= Exercise brief =
What is the count of lines in the data that hold the string "computer"? State the number alone.
-------- Source material --------
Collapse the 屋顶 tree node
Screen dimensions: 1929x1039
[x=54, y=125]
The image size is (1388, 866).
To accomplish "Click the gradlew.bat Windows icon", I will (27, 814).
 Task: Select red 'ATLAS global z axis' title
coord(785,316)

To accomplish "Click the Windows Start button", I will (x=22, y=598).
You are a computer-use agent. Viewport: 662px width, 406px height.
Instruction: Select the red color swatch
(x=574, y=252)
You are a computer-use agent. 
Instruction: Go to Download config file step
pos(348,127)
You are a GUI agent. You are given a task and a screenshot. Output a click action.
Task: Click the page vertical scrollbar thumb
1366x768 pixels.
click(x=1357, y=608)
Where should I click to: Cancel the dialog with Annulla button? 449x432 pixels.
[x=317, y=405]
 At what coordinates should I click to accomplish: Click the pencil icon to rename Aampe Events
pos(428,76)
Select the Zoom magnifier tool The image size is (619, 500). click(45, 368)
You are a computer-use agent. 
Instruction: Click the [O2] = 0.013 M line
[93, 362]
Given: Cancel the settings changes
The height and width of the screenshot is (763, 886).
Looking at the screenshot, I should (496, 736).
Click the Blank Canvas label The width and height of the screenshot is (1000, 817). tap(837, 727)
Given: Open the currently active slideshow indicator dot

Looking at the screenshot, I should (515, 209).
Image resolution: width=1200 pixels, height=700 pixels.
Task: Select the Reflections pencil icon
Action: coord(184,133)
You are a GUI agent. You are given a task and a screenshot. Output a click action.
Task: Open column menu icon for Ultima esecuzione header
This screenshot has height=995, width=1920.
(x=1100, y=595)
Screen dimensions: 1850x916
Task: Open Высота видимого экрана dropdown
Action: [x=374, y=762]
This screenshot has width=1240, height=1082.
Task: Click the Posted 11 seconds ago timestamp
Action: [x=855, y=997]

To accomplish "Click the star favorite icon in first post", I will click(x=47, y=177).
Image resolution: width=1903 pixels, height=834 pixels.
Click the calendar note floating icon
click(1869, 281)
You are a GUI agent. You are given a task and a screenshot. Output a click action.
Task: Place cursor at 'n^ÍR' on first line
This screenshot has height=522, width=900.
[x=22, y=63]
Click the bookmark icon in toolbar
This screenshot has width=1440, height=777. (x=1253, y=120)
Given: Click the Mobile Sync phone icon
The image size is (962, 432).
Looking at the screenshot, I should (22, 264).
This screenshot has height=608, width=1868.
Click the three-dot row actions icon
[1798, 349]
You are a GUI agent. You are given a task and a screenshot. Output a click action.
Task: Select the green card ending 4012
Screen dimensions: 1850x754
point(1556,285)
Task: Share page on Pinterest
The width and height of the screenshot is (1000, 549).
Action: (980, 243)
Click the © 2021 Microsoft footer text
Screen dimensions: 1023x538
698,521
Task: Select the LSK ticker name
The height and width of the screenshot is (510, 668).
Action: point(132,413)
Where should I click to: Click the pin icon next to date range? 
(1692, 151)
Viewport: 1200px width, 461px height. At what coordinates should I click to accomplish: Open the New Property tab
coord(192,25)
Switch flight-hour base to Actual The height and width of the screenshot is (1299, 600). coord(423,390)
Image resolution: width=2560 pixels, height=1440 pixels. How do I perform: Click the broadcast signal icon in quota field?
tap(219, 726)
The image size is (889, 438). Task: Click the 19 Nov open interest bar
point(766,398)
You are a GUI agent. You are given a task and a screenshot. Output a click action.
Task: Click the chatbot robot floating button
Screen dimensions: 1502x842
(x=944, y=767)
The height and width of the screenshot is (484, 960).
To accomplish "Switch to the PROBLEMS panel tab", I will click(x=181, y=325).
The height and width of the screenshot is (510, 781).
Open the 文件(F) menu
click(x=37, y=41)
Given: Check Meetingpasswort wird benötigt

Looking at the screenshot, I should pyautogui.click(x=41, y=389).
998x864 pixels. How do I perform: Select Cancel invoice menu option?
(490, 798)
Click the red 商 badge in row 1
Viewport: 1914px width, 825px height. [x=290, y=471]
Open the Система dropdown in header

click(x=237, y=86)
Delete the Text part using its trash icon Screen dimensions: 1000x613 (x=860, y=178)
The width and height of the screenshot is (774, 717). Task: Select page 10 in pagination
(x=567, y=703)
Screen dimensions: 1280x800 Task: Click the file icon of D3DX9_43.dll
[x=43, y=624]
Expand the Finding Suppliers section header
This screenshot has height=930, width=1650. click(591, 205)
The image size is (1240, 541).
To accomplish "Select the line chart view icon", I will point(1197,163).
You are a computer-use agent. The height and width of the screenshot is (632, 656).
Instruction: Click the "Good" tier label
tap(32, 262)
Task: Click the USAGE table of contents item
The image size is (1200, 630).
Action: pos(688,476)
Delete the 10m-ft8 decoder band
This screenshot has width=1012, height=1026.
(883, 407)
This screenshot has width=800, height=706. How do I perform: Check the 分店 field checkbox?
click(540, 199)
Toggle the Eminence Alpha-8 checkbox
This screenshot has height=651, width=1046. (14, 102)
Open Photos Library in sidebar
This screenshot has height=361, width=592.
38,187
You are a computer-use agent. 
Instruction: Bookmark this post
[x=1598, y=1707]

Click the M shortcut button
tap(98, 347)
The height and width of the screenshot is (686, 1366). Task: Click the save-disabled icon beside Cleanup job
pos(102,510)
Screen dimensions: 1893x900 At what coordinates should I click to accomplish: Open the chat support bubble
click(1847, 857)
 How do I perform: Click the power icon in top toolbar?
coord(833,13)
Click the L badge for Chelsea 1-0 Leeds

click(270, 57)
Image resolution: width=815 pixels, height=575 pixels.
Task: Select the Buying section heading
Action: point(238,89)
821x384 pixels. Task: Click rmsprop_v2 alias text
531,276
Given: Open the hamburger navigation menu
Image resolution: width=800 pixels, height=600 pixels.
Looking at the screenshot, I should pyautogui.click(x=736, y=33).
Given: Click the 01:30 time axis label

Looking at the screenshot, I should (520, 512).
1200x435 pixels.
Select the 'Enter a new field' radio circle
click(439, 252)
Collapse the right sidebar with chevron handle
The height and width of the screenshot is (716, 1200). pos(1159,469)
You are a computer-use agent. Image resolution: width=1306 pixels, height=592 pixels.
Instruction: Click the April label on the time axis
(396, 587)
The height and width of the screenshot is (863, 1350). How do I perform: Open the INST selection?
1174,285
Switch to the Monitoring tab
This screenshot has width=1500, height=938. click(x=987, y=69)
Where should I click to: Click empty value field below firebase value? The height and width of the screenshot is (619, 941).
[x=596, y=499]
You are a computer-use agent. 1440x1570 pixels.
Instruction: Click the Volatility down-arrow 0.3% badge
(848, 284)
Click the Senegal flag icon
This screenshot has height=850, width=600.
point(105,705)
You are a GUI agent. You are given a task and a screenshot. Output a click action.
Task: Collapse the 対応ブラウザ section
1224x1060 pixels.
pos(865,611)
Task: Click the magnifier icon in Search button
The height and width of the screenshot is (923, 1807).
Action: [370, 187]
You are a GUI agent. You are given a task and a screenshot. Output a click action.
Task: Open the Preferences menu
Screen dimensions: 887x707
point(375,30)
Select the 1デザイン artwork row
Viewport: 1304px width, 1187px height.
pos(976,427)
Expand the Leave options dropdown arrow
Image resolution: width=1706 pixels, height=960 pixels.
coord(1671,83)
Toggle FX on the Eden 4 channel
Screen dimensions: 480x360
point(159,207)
--------
= Exercise answer =
7